Mishraji heard them in silence. He looked at the Cheerful Chums who looked anything but cheerful as they stood in front of him hanging their heads in shame.

“I don’t know what to say or do. On one hand I feel like giving you all some good old fashioned spanking. On the other I have to admire you for having the guts to come and confess. Okay, I’ve decided to forgive you. Now run along before I change my mind and whack you.”

“No, Uncle. We are not going to run away. We have decided we’ll help you rebuild the garden . I heard you tell you can try to undo the damage if you get some help. We’ll do whatever you say,” Altaf said.

“Yes, Uncle. Please give us a chance. We want you to win the award - not for the badminton set but because you really deserve it.”

Mishraji thought for some time and then said, “Okay, I like your attitude. I can’t say no. But remember, this task will be far tougher than playing cricket.”

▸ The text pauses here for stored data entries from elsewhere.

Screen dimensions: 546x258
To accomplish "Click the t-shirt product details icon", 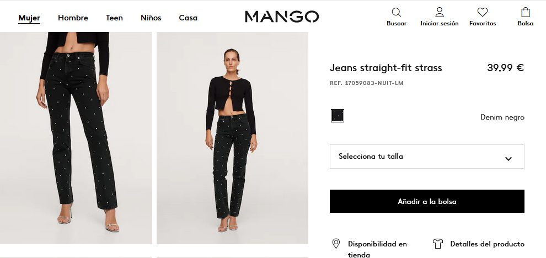I will (x=438, y=244).
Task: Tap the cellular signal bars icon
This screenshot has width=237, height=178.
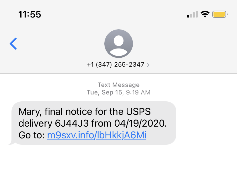Action: click(x=192, y=14)
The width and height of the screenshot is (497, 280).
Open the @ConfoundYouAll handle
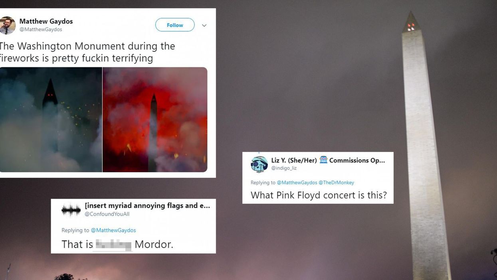point(107,214)
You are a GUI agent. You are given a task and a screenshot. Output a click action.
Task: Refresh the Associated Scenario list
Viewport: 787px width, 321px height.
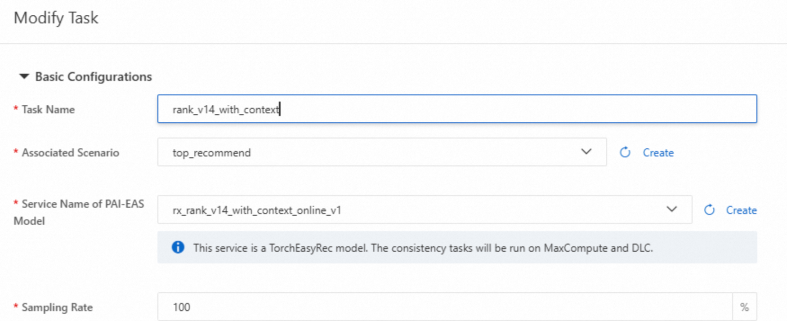click(x=625, y=152)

“We are ready,” they chorused happily.


And so operation rebuild started. It was back-breaking work. But the Chums didn’t give up. In fact after a week or so Mishraji found that the youngsters were actually adding value. Some of their suggestions were proving quite useful.

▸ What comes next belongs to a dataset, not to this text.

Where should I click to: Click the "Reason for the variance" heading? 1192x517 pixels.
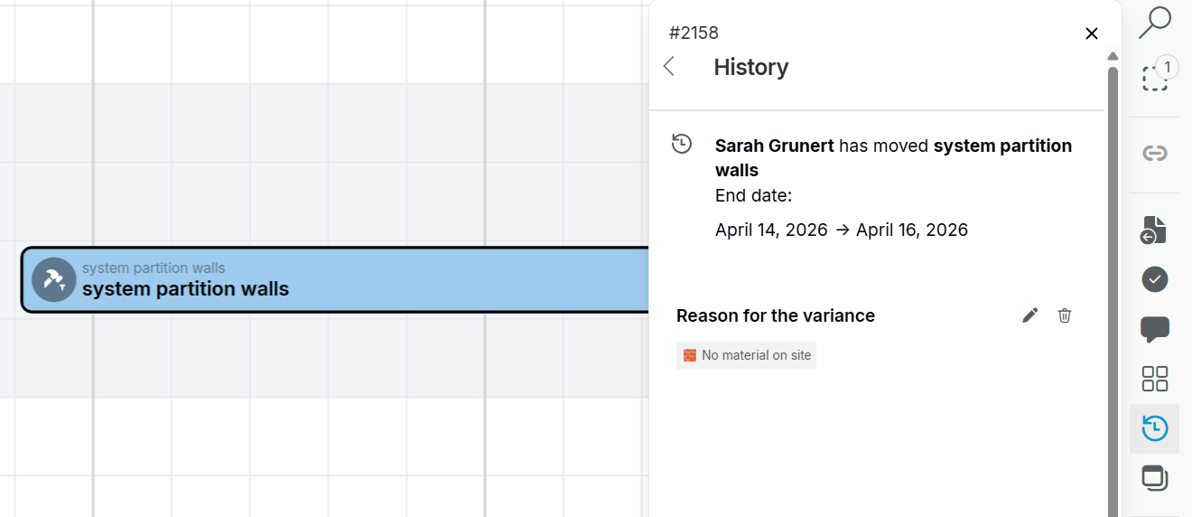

Mohan had a terrific collection of rocks which he had collected over the years. He presented them to Mishraji. Joe added his collection of shells which he had got from the beaches of Goa where his grandpa lived. Deep’s father was an Assistant Librarian in the City Central Library. From him Deep managed to get a few books and magazines on gardening which proved very useful.


Six weeks later the result of the Garden Layout Competition was announced. Mishraji had given up hope. Even though the garden looked wonderful he was not expecting more than a consolation prize. He had even refused to go to the prize-giving function.

He was sitting at home tending to a cactus which he had planted a day before when he heard a shout. He looked up. It was Altaf. He was holding a huge cup in his hand. Behind him were Deep, Mohan and Joe, their faces beaming.

“You did it Uncle, you did it,” Altaf came rushing.

Mishraji got up. “Not I, we did it my, young friends.” he said hugging them one by one.